Ghana Blog: Kwashiorkor

July 7th, 2017 Contact: Alex Anderson  |  706-542-7614  | More about Alex

This week we volunteered at the children’s hospital in Accra. The name of the hospital was called Princess Marie Louise hospital or PMLH for short. This is the only children’s hospital in Ghana, so it is well known. The hospital was named after the granddaughter of Queen Victoria of Great Britain. One of the most amazing things about the hospital was that Dr. Cecily Williams did research there which aided in her discovery of protein deficiency in children. The name of this condition is called kwashiorkor.

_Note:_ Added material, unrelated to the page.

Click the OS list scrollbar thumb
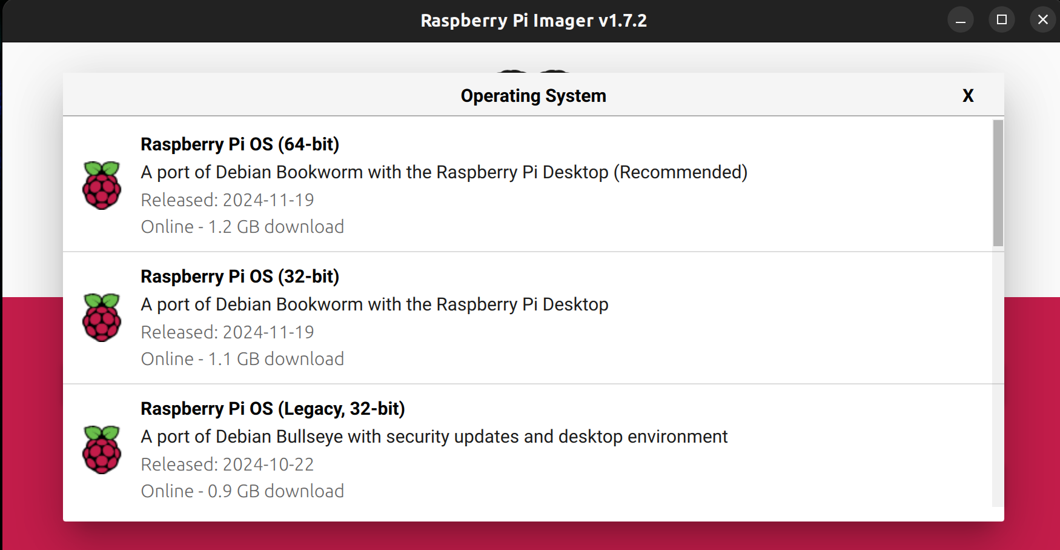The image size is (1060, 550). coord(998,183)
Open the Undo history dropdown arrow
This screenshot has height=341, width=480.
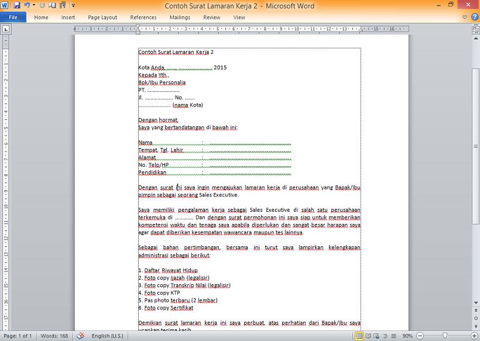point(33,5)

The hospital looks like any other building in Ghana except that there are several connected buildings inside of a compound. After looking at the building several times, I noticed that the building somewhat resembles a big house. There is a large sign with the hospital name and services provided in the front of the compound that can be clearly seen from the main road. We entered through one of the side entrances. The first section I saw was mortuary. Walking by that disturbed me because this is where the children who died were sent. There was no one working around there, so luckily we did not have to go in. The next stop was the outpatient department. This was one of the most crowded areas I have seen. One of the ladies who was giving us a tour of the hospital, Nurse Victoria or Auntie Vic, told us that patients cannot schedule appointments ahead of time. This means that some of the families will be there all day waiting to see the doctor.

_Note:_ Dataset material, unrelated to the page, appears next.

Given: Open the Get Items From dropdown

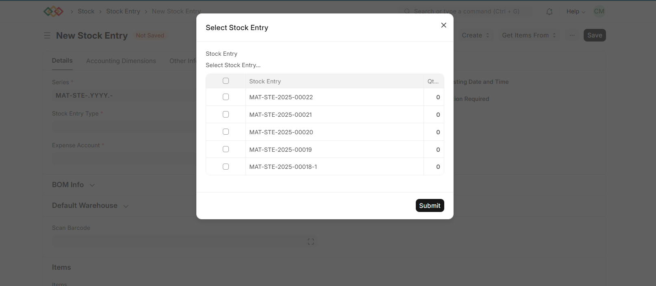Looking at the screenshot, I should point(528,35).
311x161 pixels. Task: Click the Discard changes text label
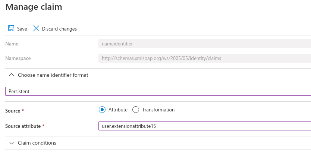[x=59, y=29]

For my first day of observations, I shadowed the nurses and doctors in Ward 2. This ward is for admitted patients. The Ward had two big rooms and one small room. The rooms were on a very narrow hallway that was hard to walk through. Most of the patients were divided between the two big rooms. That was the first difference I noticed between Ghanaian hospitals and American hospitals. Usually in the American hospitals, there are either two patients to a room divided by a curtain or each patient has their own room. I think that was established because of privacy laws. In Ghana, all the children patients share the room. There are two possible reasons for this: the privacy laws in Ghana are more relaxed or because the patients are children, they do not request to have privacy and the parent do not find it necessary. From what I observed, the mothers did not mind being in the room all together and there were at least 10 people in the room. After the introduction of staff members of the ward, I was put to work. They assigned me to take vital signs of patients and to record them in the patient folders and the ward register. The vitals were temperature, pulse rate, respiratory rate, and SPO2. I was nervous because I could not understand Twi fluently and I was scared they would not understand me. I was also concerned that I would not do the vital signs accurately. After working with several patients, doing the vitals became easier.

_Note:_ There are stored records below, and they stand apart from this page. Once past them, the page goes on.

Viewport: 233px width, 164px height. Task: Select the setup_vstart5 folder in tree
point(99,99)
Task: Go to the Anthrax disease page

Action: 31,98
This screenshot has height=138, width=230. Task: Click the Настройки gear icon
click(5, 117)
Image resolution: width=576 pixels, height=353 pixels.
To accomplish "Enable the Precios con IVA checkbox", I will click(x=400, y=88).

My last two days at the children’s hospital were as equally eventful. I was stationed at the nutrition rehab center. Mothers can go there to cook enriched and fortified foods for their children for free. Usually these are outpatients who will cook breakfast and lunch and feed the children there. Then the mother will cook dinner to take home. On Fridays, the center will have a CMAM clinic. CMAM stands for Community-Based Management for Acute Malnutrition where parents will come in with their malnourished children and receive plumpy nut meals from UNICEF. The center was composed of an open room with a kitchen, a playroom, and two offices. In the open room, there were several cribs available for mothers to put their children down. One of my favorite things about the center was the attitude of the nurses towards the mothers and their patients. These mothers come in every day to cook for their children, so they get to know the staff. It feels like a family setting. Once again, the nurses allowed me to take vitals (weight, MUAC – mid upper arm circumference, temperature, etc) and record the data in patient folders. I would carry children while the mothers cooked and even distributed the plumpy nut meals based on age. I learned that malnutrition is a very big issue in Ghana. The mother or grandmother would come in and look very healthy (or sometimes be overweight), but the children would be moderately to severely malnourished. This occurs because sometimes the mother does not give the child nutritious foods or the mother would not know what to feed the child. On the second day at the rehab center, this young girl was the textbook definition of kwashiorkor. She had thin, light hair with a large distended belly. Her skin was cracked and peeling. She came in with her grandma who you could tell loved her very much. The girl was quiet, but she smiled often. We gave her many plumpy nut meals and sent her on her way. I was grateful to witness the slow, but steady improvement of some of these children. Most of these patients come every Friday to get those meals and you can see the progress being tracked in their files.